→ **GIVEN PROBLEM**
Rewrite the part of the listing that opens with the line containing "The width and height of the screenshot is (744, 898)." and closes with the line containing "pyautogui.click(x=283, y=156)", replacing "question mark" with "info" and leaving everything else unchanged.

→ **DATASET ENTRIES**
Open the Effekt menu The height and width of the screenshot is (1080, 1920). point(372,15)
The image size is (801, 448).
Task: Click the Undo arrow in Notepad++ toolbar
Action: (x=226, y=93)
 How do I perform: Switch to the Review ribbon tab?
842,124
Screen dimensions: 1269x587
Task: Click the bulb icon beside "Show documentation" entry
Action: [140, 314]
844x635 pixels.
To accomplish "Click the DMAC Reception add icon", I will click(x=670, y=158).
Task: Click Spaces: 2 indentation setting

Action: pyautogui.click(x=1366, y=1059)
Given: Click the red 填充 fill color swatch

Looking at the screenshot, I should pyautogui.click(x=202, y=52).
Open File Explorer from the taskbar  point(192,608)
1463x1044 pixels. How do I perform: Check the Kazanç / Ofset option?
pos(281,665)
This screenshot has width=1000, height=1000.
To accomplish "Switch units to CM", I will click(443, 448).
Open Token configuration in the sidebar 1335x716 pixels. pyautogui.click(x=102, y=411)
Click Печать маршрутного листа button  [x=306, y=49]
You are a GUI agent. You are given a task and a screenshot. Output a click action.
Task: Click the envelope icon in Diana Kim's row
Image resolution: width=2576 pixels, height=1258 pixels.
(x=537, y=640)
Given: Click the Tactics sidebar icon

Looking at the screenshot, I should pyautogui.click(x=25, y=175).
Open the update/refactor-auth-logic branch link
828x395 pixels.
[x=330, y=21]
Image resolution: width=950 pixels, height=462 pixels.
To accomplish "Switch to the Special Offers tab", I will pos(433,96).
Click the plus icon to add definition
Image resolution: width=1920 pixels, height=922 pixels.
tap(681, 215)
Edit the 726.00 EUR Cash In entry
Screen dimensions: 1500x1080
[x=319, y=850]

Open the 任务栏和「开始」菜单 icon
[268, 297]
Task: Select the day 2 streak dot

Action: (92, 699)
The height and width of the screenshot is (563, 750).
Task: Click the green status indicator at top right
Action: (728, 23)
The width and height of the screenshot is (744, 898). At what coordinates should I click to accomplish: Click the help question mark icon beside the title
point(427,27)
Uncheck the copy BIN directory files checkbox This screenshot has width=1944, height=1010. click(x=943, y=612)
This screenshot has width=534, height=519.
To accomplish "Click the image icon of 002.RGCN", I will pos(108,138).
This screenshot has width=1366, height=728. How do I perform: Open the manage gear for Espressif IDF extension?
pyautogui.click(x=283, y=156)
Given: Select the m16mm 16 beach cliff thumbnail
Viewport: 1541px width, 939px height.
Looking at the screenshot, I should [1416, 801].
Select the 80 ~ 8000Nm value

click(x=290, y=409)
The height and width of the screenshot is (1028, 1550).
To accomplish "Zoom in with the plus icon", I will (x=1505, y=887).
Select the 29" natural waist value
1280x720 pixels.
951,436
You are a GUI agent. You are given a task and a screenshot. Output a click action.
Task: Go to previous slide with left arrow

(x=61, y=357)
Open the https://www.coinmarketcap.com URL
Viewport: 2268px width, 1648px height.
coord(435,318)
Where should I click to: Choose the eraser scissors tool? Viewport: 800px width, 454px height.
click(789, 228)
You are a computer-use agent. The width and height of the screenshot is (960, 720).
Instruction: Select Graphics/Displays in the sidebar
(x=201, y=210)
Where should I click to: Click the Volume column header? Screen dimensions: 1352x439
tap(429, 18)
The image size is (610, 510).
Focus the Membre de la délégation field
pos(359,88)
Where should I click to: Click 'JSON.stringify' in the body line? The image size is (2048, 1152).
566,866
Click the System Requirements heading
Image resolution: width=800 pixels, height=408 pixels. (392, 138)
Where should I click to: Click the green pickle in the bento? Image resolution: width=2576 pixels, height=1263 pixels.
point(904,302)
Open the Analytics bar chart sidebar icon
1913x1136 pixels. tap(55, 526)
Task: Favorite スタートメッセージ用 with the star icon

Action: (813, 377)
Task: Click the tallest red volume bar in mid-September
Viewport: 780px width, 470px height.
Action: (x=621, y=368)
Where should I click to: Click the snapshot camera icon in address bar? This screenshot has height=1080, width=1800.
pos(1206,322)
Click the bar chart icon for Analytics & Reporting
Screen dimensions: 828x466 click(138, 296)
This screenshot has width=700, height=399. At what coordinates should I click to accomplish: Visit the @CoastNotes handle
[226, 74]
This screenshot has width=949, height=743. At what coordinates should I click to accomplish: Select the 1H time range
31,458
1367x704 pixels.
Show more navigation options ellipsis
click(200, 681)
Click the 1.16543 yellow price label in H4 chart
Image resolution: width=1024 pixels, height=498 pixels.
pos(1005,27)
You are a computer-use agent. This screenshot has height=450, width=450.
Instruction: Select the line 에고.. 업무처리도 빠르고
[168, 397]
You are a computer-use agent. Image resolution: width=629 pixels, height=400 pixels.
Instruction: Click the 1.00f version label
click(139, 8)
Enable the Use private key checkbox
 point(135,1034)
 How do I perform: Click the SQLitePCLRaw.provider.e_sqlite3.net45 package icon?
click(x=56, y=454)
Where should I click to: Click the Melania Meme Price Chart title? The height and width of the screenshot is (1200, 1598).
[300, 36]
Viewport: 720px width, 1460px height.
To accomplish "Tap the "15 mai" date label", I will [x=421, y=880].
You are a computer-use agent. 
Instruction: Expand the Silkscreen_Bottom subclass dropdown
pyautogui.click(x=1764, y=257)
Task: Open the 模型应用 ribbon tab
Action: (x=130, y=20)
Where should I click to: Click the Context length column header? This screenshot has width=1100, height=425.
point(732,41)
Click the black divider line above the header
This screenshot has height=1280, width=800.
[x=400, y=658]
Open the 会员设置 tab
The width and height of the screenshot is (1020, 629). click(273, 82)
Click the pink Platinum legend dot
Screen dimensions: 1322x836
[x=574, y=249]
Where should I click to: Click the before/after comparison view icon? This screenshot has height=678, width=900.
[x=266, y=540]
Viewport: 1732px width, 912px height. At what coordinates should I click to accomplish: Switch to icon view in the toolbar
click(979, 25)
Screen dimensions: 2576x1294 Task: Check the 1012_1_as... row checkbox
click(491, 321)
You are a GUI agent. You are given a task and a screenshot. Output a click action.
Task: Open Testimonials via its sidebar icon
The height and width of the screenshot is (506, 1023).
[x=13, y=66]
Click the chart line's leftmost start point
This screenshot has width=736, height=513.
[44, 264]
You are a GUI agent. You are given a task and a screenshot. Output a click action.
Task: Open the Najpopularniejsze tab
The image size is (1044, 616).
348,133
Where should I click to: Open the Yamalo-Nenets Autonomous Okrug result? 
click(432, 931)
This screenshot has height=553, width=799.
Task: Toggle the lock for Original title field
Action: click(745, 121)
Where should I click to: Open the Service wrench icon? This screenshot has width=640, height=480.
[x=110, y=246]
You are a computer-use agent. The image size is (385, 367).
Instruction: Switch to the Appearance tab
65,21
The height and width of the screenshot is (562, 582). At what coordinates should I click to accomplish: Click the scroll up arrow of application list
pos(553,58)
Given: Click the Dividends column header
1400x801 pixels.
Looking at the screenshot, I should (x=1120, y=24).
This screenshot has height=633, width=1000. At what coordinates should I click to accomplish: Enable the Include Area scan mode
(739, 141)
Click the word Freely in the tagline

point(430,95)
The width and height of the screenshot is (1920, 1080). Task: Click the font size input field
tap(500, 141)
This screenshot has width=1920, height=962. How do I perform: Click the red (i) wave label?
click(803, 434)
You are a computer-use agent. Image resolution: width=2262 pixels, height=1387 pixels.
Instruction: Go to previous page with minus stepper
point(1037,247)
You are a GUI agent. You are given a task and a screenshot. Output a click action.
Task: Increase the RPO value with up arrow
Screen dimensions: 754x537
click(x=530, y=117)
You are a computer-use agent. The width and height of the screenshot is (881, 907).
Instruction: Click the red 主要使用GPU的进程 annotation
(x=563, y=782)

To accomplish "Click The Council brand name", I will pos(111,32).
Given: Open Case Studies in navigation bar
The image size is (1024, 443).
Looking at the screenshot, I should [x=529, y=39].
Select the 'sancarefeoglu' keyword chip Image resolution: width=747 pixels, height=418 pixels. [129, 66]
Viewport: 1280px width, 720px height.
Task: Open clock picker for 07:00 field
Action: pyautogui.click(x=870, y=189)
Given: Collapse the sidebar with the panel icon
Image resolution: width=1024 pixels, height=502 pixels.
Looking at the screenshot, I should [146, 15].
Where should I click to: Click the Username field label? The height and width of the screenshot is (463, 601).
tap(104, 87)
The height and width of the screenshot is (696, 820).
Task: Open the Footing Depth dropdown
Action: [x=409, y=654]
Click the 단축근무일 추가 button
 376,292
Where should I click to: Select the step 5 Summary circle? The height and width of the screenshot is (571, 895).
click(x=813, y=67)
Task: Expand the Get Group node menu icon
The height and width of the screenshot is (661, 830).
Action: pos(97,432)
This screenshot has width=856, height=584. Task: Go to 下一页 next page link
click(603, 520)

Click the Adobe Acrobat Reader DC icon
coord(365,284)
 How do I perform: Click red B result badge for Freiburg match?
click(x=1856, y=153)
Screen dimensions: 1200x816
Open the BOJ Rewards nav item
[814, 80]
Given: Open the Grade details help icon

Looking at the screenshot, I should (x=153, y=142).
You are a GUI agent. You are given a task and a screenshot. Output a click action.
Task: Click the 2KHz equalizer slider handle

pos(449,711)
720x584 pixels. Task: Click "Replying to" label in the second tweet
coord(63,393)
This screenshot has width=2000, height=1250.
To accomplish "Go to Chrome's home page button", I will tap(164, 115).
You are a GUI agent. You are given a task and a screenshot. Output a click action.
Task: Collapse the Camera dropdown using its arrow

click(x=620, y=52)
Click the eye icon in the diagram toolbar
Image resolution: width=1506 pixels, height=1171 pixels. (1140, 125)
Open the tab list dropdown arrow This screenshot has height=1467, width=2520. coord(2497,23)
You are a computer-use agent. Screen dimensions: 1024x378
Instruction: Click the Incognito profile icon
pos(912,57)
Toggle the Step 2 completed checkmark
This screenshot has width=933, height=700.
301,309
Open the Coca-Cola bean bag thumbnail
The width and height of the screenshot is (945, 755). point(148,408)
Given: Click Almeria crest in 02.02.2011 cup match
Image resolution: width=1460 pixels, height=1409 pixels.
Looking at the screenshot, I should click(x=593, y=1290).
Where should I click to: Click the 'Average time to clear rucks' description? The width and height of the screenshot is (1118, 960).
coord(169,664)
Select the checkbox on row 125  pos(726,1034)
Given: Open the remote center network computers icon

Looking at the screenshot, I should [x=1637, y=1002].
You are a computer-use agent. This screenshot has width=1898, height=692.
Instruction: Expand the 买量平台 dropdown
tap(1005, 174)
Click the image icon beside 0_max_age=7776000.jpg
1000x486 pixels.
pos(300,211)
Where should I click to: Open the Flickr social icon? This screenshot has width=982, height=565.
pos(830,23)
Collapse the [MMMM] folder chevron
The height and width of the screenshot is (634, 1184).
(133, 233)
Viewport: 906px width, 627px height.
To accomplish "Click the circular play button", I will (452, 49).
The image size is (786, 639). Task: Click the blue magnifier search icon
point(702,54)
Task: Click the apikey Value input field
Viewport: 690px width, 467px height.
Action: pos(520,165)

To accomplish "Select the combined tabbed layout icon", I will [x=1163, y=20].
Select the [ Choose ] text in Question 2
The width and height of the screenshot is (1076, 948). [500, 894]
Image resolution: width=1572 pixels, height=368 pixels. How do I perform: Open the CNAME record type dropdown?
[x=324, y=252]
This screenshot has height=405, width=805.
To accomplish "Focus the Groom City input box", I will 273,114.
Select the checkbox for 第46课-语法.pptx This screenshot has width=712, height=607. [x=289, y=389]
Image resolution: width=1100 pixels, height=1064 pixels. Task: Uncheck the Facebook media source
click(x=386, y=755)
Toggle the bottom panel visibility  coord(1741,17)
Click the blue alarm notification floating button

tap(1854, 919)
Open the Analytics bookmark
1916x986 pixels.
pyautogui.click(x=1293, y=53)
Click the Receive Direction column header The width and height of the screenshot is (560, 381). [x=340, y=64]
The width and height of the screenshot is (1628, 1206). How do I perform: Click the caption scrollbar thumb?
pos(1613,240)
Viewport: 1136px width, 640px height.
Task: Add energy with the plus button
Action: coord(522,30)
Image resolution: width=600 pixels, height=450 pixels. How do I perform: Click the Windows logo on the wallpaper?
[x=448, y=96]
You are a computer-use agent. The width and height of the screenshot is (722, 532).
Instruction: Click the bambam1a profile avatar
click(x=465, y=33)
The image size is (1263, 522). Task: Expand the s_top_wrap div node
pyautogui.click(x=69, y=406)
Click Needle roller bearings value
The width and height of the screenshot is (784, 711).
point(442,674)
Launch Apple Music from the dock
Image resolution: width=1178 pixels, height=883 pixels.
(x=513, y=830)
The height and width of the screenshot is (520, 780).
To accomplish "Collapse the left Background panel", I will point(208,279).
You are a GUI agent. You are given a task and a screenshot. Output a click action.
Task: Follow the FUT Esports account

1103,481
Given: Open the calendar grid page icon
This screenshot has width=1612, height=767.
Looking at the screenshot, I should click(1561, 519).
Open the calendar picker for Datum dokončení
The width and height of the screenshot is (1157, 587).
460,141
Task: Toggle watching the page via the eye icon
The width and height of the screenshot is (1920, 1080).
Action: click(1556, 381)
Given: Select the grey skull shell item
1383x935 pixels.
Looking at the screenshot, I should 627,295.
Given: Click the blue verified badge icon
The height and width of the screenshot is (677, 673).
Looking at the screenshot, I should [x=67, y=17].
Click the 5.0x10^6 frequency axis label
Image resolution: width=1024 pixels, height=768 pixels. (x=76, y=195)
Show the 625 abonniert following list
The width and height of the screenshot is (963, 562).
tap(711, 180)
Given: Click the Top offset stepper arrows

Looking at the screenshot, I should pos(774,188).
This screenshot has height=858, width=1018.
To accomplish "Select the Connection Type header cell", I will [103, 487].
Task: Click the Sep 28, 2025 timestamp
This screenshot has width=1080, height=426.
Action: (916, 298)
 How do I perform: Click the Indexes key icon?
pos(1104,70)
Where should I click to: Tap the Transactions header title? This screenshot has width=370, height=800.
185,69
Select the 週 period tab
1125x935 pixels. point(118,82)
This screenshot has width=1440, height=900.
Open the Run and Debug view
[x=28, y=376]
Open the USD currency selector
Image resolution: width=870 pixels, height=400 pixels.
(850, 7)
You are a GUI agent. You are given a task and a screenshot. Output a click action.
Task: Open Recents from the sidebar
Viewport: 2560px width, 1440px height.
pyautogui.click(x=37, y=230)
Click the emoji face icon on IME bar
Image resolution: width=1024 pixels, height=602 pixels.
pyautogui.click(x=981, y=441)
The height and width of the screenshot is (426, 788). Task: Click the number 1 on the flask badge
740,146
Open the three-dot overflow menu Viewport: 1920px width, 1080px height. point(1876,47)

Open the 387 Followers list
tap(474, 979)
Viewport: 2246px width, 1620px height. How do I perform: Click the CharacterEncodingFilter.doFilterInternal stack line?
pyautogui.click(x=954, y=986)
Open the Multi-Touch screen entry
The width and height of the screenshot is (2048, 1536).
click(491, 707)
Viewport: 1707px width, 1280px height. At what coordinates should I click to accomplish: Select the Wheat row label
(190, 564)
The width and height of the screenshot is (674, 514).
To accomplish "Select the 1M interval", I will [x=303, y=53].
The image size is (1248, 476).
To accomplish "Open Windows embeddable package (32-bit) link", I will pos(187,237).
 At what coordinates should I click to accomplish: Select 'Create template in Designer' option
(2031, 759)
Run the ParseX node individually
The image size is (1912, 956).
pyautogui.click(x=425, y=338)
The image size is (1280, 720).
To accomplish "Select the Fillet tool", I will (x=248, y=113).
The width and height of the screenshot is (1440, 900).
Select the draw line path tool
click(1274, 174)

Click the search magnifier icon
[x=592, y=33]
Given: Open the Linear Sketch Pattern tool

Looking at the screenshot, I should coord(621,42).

→ **EXERCISE OUTPUT**
The width and height of the screenshot is (744, 898). At what coordinates should I click to accomplish: Click the help info icon beside the title
point(427,27)
Uncheck the copy BIN directory files checkbox This screenshot has width=1944, height=1010. click(x=943, y=612)
This screenshot has width=534, height=519.
To accomplish "Click the image icon of 002.RGCN", I will pos(108,138).
This screenshot has width=1366, height=728. How do I perform: Open the manage gear for Espressif IDF extension?
pyautogui.click(x=283, y=156)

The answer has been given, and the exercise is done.